En cierto modo ha sido un fenómeno paralelo al acaecido con la editorial “Pamiela”, que lleva la iniciativa de los más importantes proyectos literarios que tienen lugar en Navarra. Nacida tras la huella de la revista del mismo nombre, tuvo como primer objetivo la publicación de obras de autor navarro. A este propósito se debe la arriesgada serie de textos poéticos donde comenzaron publicando Santiago Echandi o Ramón Eder o el descomunal y originalísimo “Tras la ciudad sin tí”, de Javier Mina.

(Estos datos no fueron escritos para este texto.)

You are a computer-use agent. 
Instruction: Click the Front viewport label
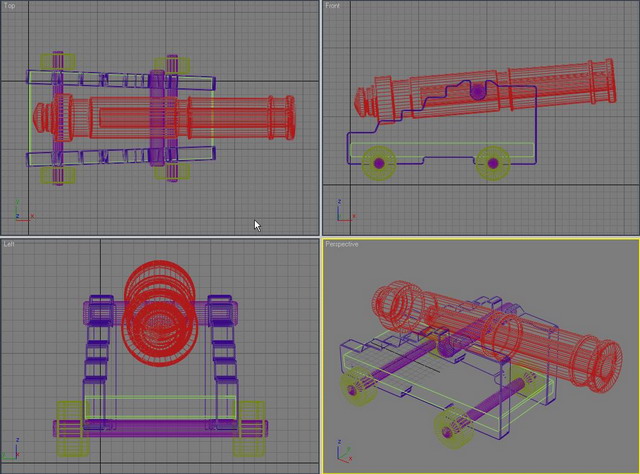point(332,6)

Además de crear una colección específica para autores noveles (“El caminante”, con apoyo institucional) y de ser la primera editorial navarra sistemáticamente preocupada por editar obras literarias en euskera, ha conseguido incorporar a sus colecciones autores tan prestigiosos como Juan Perucho, Luis Suñén, Carlos Pujol o Antonio Muñoz Molina.
Nuevos indicios
Si tuviéramos que juzgar sólo por los signos externos, la efervescencia de iniciativas públicas y particulares haría pensar en un panorama francamente halagüeño; véanse algunos ejemplos: En Navarra ha surgido la que se presenta como “primera revista del cuento literario español”, “Lucanor”, dirigida por J.L. Martín Nogales y José Luis González; las instituciones financian varios programas de ayuda para los jóvenes creadores, desde una colección editorial hasta la convocatoria anual de varias becas para proyectos de escritura; en Estella, de la mano de José Javier Corres, renace la revista “Elgacena”, ahora con proyección internacional; se imprime también en Pamplona “Archipiélago”, revista de pensamiento promovida por Pamiela; perviven otras publicaciones como “Aska” -cuyo cuadernillo central se reserva para muestras de autores inéditos- o “Korrok” -en euskera-; convocan premios literarios, además de los citados, el Ayuntamiento de Pamplona y la sociedad Bilaketa de Aoiz, por citar sólo los principales; aun en clara desproporción respecto a la producción en castellano, crece el número de buenos escritores navarros en euskera: Iñaki y Patxi Zabaleta, Eduardo Gil Bera, Patxi Perurena, Aingeru Epalza, Bixente Serrano Izco; y asoma la más reciente promoción de poetas, entre los que destacan Juan Gracia Armendáriz, Alfonso Pascal, José Javier Alfaro y Francisco Javier Laborda y de vez en cuando el lector interesado encuentra sorpresas agradables, como la de Ramón Andrés, que además de dos antologías anotadas de la poesía de Bocángel y del Romanticismo ha firmado un reciente poemario que da noticia de una sensibilidad singular.